Abbiamo lavorato molto sull’allargamento, sia quello avvenuto nel 2004 con i paesi dell’ex Unione sovietica, sia con quelli della ex Jugoslavia (la Croazia è entrata durante la mia presidenza) aiutandoli ad acquisire le competenze necessarie per sviluppare le capacità progettuali dei loro territori e, per quelli ancora candidati, a prepararsi ai loro futuri compiti.
Ma soprattutto abbiamo contribuito in maniera determinante allo sviluppo di strumenti che consentissero di superare le frontiere integrando con forza le regioni che nel passato erano state le più segnate dalle tante guerre che hanno coinvolto i popoli d’Europa.
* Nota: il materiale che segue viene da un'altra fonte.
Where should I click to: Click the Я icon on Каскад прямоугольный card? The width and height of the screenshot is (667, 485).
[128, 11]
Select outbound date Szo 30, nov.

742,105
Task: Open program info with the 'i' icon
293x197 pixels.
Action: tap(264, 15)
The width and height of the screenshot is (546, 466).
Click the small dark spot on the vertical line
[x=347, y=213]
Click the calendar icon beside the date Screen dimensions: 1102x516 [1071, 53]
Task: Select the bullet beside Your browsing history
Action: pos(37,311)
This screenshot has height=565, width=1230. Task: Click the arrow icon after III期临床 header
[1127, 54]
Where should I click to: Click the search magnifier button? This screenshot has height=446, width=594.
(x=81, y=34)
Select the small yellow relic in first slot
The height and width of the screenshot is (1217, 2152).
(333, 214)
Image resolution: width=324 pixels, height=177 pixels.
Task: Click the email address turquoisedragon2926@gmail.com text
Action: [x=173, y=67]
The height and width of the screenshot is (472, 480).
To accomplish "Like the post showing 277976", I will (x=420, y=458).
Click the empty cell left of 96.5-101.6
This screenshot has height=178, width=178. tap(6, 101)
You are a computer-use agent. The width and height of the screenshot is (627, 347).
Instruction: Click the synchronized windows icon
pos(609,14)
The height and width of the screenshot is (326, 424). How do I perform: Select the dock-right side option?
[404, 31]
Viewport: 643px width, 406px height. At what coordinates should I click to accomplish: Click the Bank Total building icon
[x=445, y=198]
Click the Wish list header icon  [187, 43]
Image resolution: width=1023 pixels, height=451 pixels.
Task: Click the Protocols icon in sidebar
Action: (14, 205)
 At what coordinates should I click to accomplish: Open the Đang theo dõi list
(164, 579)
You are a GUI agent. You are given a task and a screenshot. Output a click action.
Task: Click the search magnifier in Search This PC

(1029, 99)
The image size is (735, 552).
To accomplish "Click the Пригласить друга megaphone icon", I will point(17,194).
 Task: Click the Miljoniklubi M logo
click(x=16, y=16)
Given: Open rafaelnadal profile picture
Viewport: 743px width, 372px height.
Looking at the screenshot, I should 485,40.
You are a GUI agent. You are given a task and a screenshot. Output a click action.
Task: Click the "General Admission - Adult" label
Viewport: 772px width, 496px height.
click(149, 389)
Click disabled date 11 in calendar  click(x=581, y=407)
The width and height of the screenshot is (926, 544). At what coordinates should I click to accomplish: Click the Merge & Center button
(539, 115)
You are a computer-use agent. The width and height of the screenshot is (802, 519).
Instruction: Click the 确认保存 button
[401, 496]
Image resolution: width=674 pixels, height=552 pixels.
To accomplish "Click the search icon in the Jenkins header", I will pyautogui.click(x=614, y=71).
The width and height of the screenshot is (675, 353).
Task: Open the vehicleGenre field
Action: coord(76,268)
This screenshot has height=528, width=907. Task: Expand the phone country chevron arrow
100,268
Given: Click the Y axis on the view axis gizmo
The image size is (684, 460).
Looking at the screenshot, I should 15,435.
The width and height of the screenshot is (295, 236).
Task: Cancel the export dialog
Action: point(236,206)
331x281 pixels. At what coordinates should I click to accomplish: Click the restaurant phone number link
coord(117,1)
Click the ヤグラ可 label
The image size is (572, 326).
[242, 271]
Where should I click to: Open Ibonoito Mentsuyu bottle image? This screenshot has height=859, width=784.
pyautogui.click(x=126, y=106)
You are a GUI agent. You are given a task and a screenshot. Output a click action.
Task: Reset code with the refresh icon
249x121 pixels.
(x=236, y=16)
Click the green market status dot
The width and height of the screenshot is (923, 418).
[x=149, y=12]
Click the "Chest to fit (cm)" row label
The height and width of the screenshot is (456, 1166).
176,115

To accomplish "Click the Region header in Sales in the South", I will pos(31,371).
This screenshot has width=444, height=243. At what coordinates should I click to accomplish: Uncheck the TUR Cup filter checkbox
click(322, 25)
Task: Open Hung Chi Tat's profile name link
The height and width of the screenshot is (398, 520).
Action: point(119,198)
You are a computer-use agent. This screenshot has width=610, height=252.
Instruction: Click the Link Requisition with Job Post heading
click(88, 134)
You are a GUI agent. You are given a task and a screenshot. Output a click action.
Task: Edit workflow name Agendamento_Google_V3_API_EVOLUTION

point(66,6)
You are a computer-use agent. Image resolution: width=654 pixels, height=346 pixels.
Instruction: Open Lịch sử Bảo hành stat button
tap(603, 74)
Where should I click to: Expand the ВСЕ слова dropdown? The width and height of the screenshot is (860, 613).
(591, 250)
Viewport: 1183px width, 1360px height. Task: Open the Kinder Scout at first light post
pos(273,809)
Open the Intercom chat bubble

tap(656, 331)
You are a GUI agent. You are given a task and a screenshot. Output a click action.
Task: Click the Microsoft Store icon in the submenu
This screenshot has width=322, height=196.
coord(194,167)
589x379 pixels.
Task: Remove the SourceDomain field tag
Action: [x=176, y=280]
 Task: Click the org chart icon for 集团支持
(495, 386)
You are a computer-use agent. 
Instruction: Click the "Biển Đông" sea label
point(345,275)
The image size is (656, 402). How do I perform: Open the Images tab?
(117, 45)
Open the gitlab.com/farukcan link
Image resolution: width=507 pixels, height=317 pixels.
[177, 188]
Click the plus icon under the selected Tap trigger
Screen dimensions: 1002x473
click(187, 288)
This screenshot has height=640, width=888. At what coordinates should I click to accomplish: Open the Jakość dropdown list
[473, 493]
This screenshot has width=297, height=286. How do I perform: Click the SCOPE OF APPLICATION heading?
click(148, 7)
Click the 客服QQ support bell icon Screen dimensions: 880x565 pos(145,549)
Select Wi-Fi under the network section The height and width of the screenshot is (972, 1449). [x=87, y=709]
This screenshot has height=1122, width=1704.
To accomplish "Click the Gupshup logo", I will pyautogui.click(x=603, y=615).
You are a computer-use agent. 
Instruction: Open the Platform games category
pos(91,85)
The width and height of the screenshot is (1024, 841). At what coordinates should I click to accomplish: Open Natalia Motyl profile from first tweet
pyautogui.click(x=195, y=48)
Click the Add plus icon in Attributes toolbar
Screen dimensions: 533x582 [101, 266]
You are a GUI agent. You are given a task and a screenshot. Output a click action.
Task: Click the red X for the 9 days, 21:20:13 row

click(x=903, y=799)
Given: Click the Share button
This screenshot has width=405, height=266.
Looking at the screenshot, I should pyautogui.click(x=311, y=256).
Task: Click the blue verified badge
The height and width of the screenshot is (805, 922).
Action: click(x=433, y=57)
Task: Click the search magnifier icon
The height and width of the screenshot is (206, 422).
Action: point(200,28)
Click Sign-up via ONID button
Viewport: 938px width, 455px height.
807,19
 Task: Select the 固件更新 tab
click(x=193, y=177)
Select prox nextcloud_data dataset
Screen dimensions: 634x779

Due sono gli strumenti ideati con la nostra partecipazione:
iI GECT (gruppo europeo di cooperazione territoriale) che consente la gestione comune di attività a gruppi di regioni frontaliere di paesi diversi; sono le cosiddette euro-regioni, che possono gestire insieme un ospedale al servizio di più regioni ma che possono anche istituire fra loro una cooperazione strutturata su molti temi.
Il Piemonte ad esempio aveva lanciato l’Euro Regione Alpi Mediterraneo, che ha una sede comune a Bruxelles e che se perseguita potrebbe rappresentare una potente area di sviluppo per il sud Europa.
le Strategie Macroregionali, più ampie, che nascono dal principio che un vero progetto di sviluppo deve partire da maxi aree che condividano caratteristiche simili, economiche, territoriali, culturali. In Italia ne sono partite due: la strategia macroregionale alpina, alla quale il Piemonte partecipa purtroppo poco, e la strategia macroregionale Adriatico Ionica, che vuole superare la cortina di ferro che divideva le due sponde dell’Adriatico e avviare una strategia di sviluppo basata su porti, commerci, turismo che rafforzi l’area orientale del Mediterraneo.
I risultati per ora non sono entusiasmanti, perché gli Stati, che sono il vero ostacolo del progetto per una Europa federale, creano mille difficoltà e temono l’affievolirsi delle frontiere, cosa che invece vogliono i territori limitrofi. Bisognerà insistere perché il rischio di nuovi e stupidi nazionalismi è purtroppo di nuovo attuale e non può venire sconfitto che da una forte consapevolezza dei cittadini, in primo luogo quelli che si trovano sulle frontiere, di quanto sia essenziale rendere queste solo delle linee storiche, senza alcun interesse per il futuro.
Buon compleanno dunque al Comitato delle Regioni e a tutti gli enti territoriali d’Europa: dobbiamo contare molto, in questi anni difficili, sulla loro capacità di far meglio conoscere a livello locale il grande progetto di un’Europa “ sempre più unita” come auspicavano i Padri fondatori!